Nessa época, a malta da enfermagem ia à escola dar as vacinas. Eram momentos de
horror! Parecia o minuto 92[2]
para alguns adeptos de futebol.
Na
altura frequentava também o posto médico. Daí, recordo as palavras da senhora
do guiché: “vai ter que aguardar, o senhor
Dr. só chega às 11 horas!” Tinha cá um azar… as minhas consultas sucediam
sempre um turno de mais de 72 horas na urgência. Com toda a calma do mundo, lá
se aguardava pela consulta. Afinal já eram 9 horas e só tinha 10 pessoas à
frente. Sim, só 10 pessoas! Na altura já eram praticadas as vigílias nocturnas à
porta do posto médico. Após proveitosa espera, lá era atendido sem grandes
delongas, isto claro, para não atrasar o almoço. Não julguem porém que o Senhor
Dr. não era atencioso. Aliás, sugeria sempre: “se precisar, passe no meu consultório, estou lá todos os dias até às 11
horas!”
Além
do posto médico, visitava também as urgências hospitalares. Ai sim, era uma
tragédia! Senão vejam. Logo para começar não era utilizada a triagem de Manchester. Além de não ser fino, eramos
privados de uma senha verde, que facilmente nos habilitaria a ficar residentes
do local. Em vez disso, a ordem de atendimento seguia um procedimento
estranhíssimo: ordem de chegada! Felizmente, a malta madrugadora do posto
médico só fazia o turno da tarde.
No
hospital, para gozar de atendimento prioritário só havia duas hipóteses: ou nos
apresentávamos na horizontal ou então tínhamos um primo que tinha um amigo cuja
mulher do irmão do pai trabalhava no local. Dado a sofisticação da primeira
via, a malta com constipações passava no café para falar com um primo[3],
para este dizer ao amigo, para telefonar à mulher do irmão do pai, a avisar que
estavam à porta das urgências, já com uma pneumonia.
Das
incursões às urgências resultou alguma frustração. Primeiro, nunca fui
considerado prioritário no atendimento. Tenazmente, teimei em aparecer na
vertical e, para agravar a situação, o meu único primo não tinha amigos. Mas
pior que isso foi o travo amargo que carreguei durante anos por nunca ter
padecido de uma virose. Ele era isto, era aquilo e não sei mais o quê, viroses
é que nada! Agora, os putos vão ao pediatra e é quase garantido que são
contemplados com uma virose. O trauma é tal, que ainda hoje não arrisco
perguntar à mãe de um gaiato que vem do médico, qual foi o diagnóstico.
Contudo,
a questão das viroses quase ficava esquecida quando por volta dos 20 anos, embora
a ferros, lá adquiri uma maleita porreira, sarampo!

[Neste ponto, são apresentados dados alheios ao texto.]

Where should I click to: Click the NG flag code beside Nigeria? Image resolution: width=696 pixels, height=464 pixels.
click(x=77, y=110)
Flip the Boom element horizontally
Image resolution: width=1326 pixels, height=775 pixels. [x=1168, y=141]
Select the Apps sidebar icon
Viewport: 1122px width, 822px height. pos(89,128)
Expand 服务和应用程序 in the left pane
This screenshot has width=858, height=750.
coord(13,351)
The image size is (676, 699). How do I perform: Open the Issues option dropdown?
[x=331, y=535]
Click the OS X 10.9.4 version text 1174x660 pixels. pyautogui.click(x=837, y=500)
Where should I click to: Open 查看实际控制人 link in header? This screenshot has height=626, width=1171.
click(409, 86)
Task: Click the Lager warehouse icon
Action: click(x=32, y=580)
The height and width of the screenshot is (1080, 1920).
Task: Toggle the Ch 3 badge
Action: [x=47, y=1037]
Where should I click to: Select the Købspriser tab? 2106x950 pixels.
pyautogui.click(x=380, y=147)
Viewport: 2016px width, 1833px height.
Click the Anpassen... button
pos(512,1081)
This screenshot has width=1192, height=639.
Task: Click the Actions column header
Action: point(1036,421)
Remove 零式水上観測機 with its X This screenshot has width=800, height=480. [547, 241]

Ainda assim, não era a
mesma coisa. Afinal de contas, um indivíduo com idade para ser adulto, mesmo
que a isso as acções não correspondam, pintas vermelhas na cara só podem ser
restos da puberdade ou então crise figadal.
Movido
pela ambição, resolvi estabelecer-me como hipocondríaco. Ramo de especialização
em enfartes e AVC´s. Esta sim foi a tábua de salvação para escapar às
frustrações e amarguras antigas. Senão vejam. O estatuto do hipocondríaco
permite desenvolver todo e qualquer tipo de sintomas associados às mais
variadas maleitas, incluindo viroses! À pois é!
Iniciei
rotinas diárias de taquicardia, suores frios e afrontas diversas. A juntar a
isso, elaborei um histórico da tensão arterial, com pelo menos cinco medições
diárias. Reunidas as condições, procurei abraçar em exclusivo a carreira de hipocondríaco.
Nesse
sentido, resolvi candidatar-me a uma baixa médica. Armado com um braçado de
chapas ao tórax e análises de todas as raças lá fui à junta médica. Apesar da
panóplia de potenciais maleitas, a junta deliberou que a condição necessária e
suficiente para obter a baixa era estar morto. Ora como isto envolvia o meu
posicionamento na horizontal de forma irrevogável[4],
resolvi dedicar-me à causa apenas em part-time.
O
empenho e dedicação à arte foi tal que até com senhas cor-de-laranja fui
agraciado em urgências hospitalares. Mesmo assim, não escapei a ser escalado
para turnos de espera superiores ao horário dos funcionários. Em desespero de
causa, houve ocasiões em que cheguei a ponderar desenrascar um amigo para o meu
primo! E acreditem, só não fiz porque ele, ambicioso, andou a estudar e pior,
licenciou-se em engenharia civil[5],
pelo que teve que emigrar.
À
parte disso, foi muito proveitosa a actividade desenvolvida. Consultas de todas
as especialidades, baterias de exames, enfim, as incumbências habituais de um
hipocondríaco. Uma dor no braço esquerdo indicará sempre que está eminente um
enfarte. Jamais será reumático! Afinal há que ter brio profissional. Mas
acreditem que nem sempre foi fácil. Imagine-se que na altura procuravam apoiar o
diagnóstico médico em resultados de exames! Que disparate!
Não
obstante, após profícuos anos no exercício do ofício, senão é que surge um
obstáculo quase intransponível. Saí aprovado com distinção de uma dura prova de
esforço! Parecia estar perante um fim de carreira inglório. Mas não! Voluntaria-me
para os hipocondríacos sem fronteiras! Vai daí, integrado na AHI[6]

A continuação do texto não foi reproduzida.